Maybe it is a mellowing, or a disenchantment with radical politics at both ends of the spectrum, but the tone of many of these stories, and their linking passages, appear to hark back to an older world of lost elegance and manners, a kind of frayed nobility.

Against this background, it is the studied amorality of Jerry Cornelius rather than the often bewildered Elric that stands in greatest contrast. This wider canvas of the Multiverse allows Moorcock to place familiar characters in unfamiliar contexts, as the Game of Time unfolds on different frames of time and place. Characters, on both sides of the Game are fluid, mutable. Elric, in ‘The Black Blade’s Summoning’, is allied to the Chaos Lord, Arioch, but his actions, and his heart, tend more to serve the cause of Law. Elsewhere he reoccurs as the desert wanderer of Al Rik’h, Le Loup Blanc, or as Crimson Eyes. The irascible pirate, Captain Quelch, is a shapeshifter of a more devious sort, from a kindly old man, a lecherous privateer, to the monstrous Original Insect, champion of the crystalline stasis of the Singularity.

Linking several of these stories, particularly ‘The White Pirate’. ‘The Black Blade’s Summoning’ and ‘Lunching With The Antichrist’, comes the enigmatic vision of the Rose, who may prove to be one of the more important characters in the Moorcock pantheon as the sequence develops. I was deeply unconvinced by Blood and didn’t have much patience for, or really understand, the interspersed exploits of the Corsairs of the Second Ether.
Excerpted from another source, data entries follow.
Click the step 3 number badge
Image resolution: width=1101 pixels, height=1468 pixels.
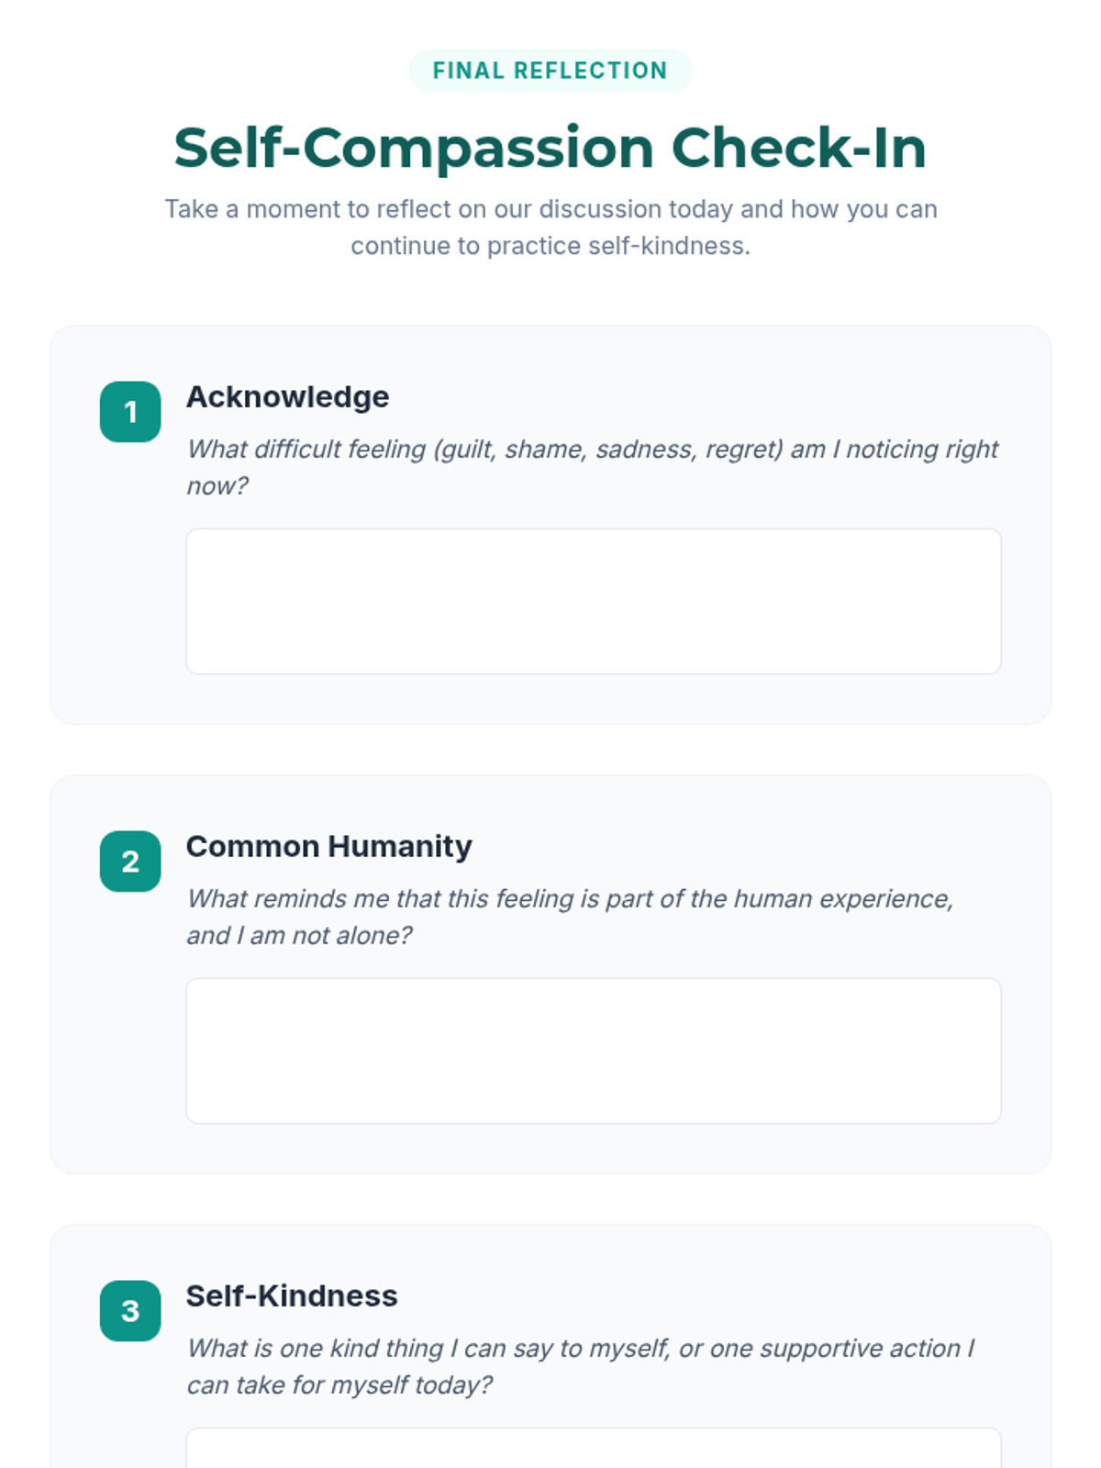(x=130, y=1311)
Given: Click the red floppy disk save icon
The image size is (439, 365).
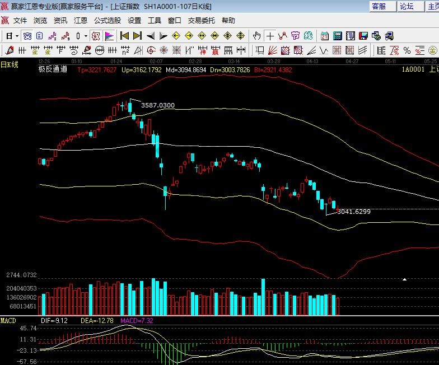Looking at the screenshot, I should (x=363, y=36).
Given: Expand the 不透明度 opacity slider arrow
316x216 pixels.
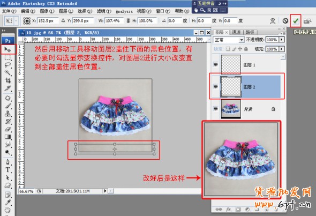Looking at the screenshot, I should [x=282, y=40].
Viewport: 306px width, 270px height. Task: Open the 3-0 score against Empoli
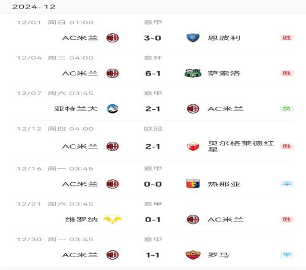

While several characters and settings from there recur in Fabulous Harbours, they seem much more embedded in the narrative and more coherent. I’m still not fully sure quite what Moorcock is working towards with this linking up of characters and stories into the web of worlds and possibilities that forms the Multiverse, but I am far more tempted to pursue it after this volume. Even if you have only a passing familiarity with Moorcock’s prestigious output, this stands alone as a rather fine collection of stories.